─── Selected text

Great, Now We Have to Worry About North Korea. Or Do We?Sean Morrow

I worry about a lot of things: failure, running out of chips when I have lots of salsa, more failure. Now I have another thing to worry about… or to worry about more than I previously worried.

North Korea.

This week an “artificial earthquake” was detected within the borders of North Korea, and a bunch of people were like “North Korea has an earthquake machine? So they’re literal supervillains?” but they didn’t have anything cool as an earthquake machine. North Korea was testing a nuclear weapon. The nuclear weapons were kinda crappy though, a fraction of the power of the weapons the United States dropped on Hiroshima and Nagasaki (what a silly and terrifying thing to be competitive about “Hey! our thing was more capable of wanton destruction than their thing! Woohoo.”) But the whole thing is still terrifying.

North Korea is a very complicated thing, it’s current situation is the result of more-or-less mentally unstable people ruling a nation for decades, reigning with intense internal misinformation campaigns (the North Korean people are led to believe that their former leader was the best golfer in the world, and had never pooped.)

──────
─── Stored data

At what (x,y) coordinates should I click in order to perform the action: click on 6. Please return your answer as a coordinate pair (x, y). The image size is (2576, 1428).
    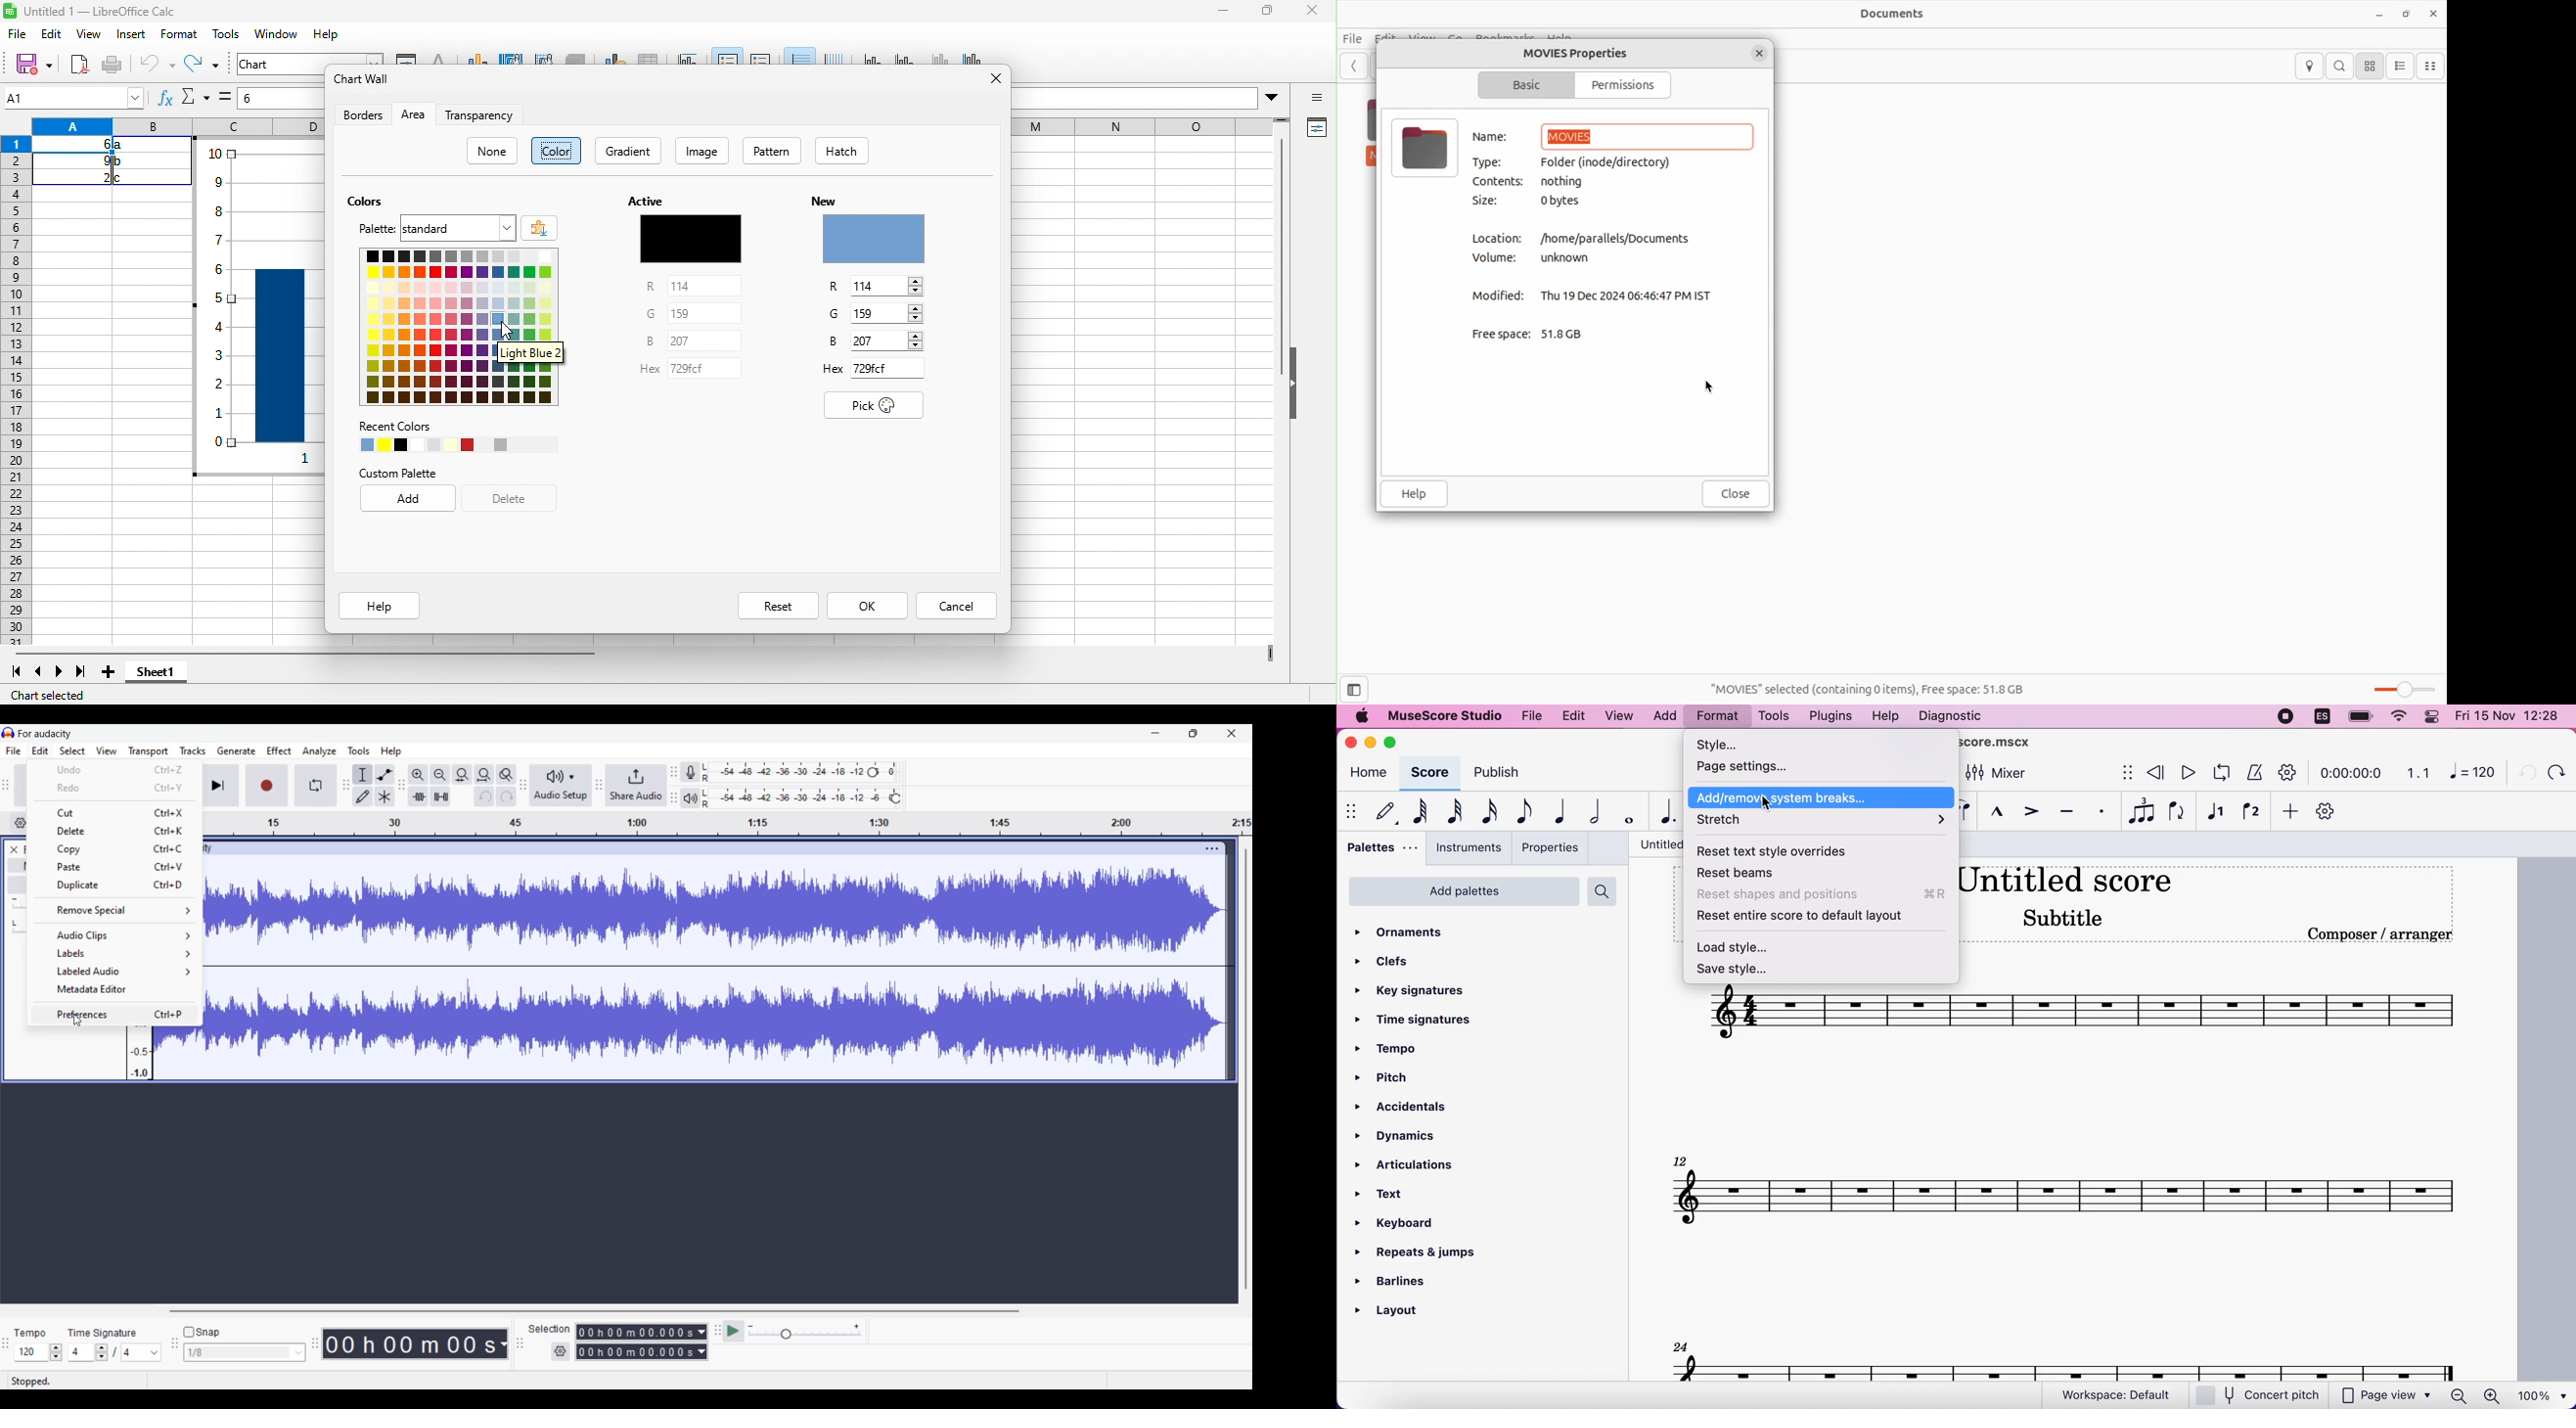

──────

What you will do
- 1) Reproduce the stretch of the North Korea post from "Great, Now We" through "is still terrifying.".
- 2) Answer these questions using the North Korea post:
(a) What was detected within the borders of North Korea this week?
(b) Along with failure, what does the writer say they worry about running out of, and when?
(c) What are the North Korean people led to believe about their former leader?
- 3) Extend the North Korea post, starting after its last sentence.

The answers
- 1)
Great, Now We Have to Worry About North Korea. Or Do We?Sean Morrow

I worry about a lot of things: failure, running out of chips when I have lots of salsa, more failure. Now I have another thing to worry about… or to worry about more than I previously worried.

North Korea.

This week an “artificial earthquake” was detected within the borders of North Korea, and a bunch of people were like “North Korea has an earthquake machine? So they’re literal supervillains?” but they didn’t have anything cool as an earthquake machine. North Korea was testing a nuclear weapon. The nuclear weapons were kinda crappy though, a fraction of the power of the weapons the United States dropped on Hiroshima and Nagasaki (what a silly and terrifying thing to be competitive about “Hey! our thing was more capable of wanton destruction than their thing! Woohoo.”) But the whole thing is still terrifying.

- 2)
(a) An "artificial earthquake," which was a nuclear weapon test.
(b) Running out of chips when there is lots of salsa.
(c) That he was the best golfer in the world and had never pooped.

- 3)
According to reports in the Western media (and yes, I’m aware of the irony in believing our ‘reports’ but mocking their ‘propaganda,’ but come on, at least Obama would admit to having pooped [probably]) much of North Korea’s citizenry is starving and cold–the money that the nation should be spending on things like food and heat is going to nuclear tests and absurd performance art (see video below.)

Why should we be scared of a nation that can’t even feed its people? And are we petty for fretting about their nuclear power when their citizens are starving? North Korea doesn’t have the resources to send a nuclear weapon to American soil, and South Korea isn’t really in danger because North Korea’s weaponry is such a joke that they’d be able to stop any attack. It’s not North Korea’s attack we have to worry about, it’s the world’s retaliation: if North Korea tries to launch a nuke, they will be attacked, and world powers like the United States and China (North Korea’s last real ‘ally’ [which is a stretch of the world, China has expressed ‘annoyance’ with North Korea’s nuclear power, you know you’re in a bad place when people get ‘annoyed’ that you have a weapon of mass destruction]) will get involved.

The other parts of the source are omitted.